He wasn't sure precisely how their talk had gone, he thinks as the antiseptic scent of the hall agitates his nerves – but the results were obviously less than spectacular. In the earlier madness tonight, he had spent twenty minutes just trying to stem the bleeding enough to get the kid up to the OR. Corday had exerted herself alongside him for the final ten minutes. There was nothing they could do. As he called the time of death, an exhausted and sweat-drenched Corday slammed through the doors, cursing under her breath. 

He heads up to the roof now, wanting to think about anything but the boy, wanting to be alone, terrified that he'll erupt at anyone who crosses his shadow. The bleeding image in his mind forces him to think about his own obsequious adolescence. Creeping thoughts of suicide lurked in his mind at that age. At lots of ages, honestly. But he never took that final leap into the shadowy unknown. Tonight, of all nights, it frightens him that he doesn't know why, that he can't conjure up just one sufficient and valid reason in the alcoves of his memory for not departing this world when he was younger. 

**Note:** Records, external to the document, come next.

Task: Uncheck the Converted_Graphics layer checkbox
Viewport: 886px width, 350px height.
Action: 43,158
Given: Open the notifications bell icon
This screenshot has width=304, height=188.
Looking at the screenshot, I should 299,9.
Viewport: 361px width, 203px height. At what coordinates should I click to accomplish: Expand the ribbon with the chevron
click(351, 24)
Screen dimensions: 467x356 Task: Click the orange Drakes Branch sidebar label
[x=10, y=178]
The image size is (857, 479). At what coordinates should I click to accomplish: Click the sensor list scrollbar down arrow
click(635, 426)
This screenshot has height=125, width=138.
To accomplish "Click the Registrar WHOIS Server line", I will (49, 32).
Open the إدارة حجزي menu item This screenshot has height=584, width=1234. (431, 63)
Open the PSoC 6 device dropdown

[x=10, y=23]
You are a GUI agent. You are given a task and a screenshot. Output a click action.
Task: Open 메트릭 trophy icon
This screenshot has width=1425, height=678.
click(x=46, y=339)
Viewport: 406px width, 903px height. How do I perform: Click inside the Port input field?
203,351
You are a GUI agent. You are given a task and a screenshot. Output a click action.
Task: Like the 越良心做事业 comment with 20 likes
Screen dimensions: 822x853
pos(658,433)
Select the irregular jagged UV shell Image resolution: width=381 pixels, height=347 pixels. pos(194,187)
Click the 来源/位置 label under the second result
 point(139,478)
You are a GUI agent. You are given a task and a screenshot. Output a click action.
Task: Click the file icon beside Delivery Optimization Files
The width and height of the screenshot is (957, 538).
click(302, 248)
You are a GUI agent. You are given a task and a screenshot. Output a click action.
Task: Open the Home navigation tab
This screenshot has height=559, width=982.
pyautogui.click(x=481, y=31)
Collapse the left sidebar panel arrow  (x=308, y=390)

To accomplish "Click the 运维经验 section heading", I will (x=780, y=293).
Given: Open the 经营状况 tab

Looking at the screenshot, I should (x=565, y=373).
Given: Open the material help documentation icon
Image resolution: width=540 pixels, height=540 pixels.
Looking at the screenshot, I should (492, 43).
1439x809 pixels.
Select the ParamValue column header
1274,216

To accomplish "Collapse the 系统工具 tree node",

As he throws himself upon the chilled metal handle, opening the door to the roof, the winter breeze invades his lungs. The pain shorts out his overloaded senses, calming him instantaneously. He breathes in the coldness, feeling his shocked chest react to the biting air.

In his state of hyperperception, he discerns that he is not alone. Someone else is out there, sitting on the edge of the roof, head in her hands. And she's crying quietly – the sniffling is muffled but still echoes through the weave of her wool sleeves. He's too tired to comfort anyone, but his heart aches on her behalf all the same. He knows he can't offer much solace to anyone right now, not in the condition he's in, so he pivots, intending return downstairs into the chaos that cruelly prowls the halls below.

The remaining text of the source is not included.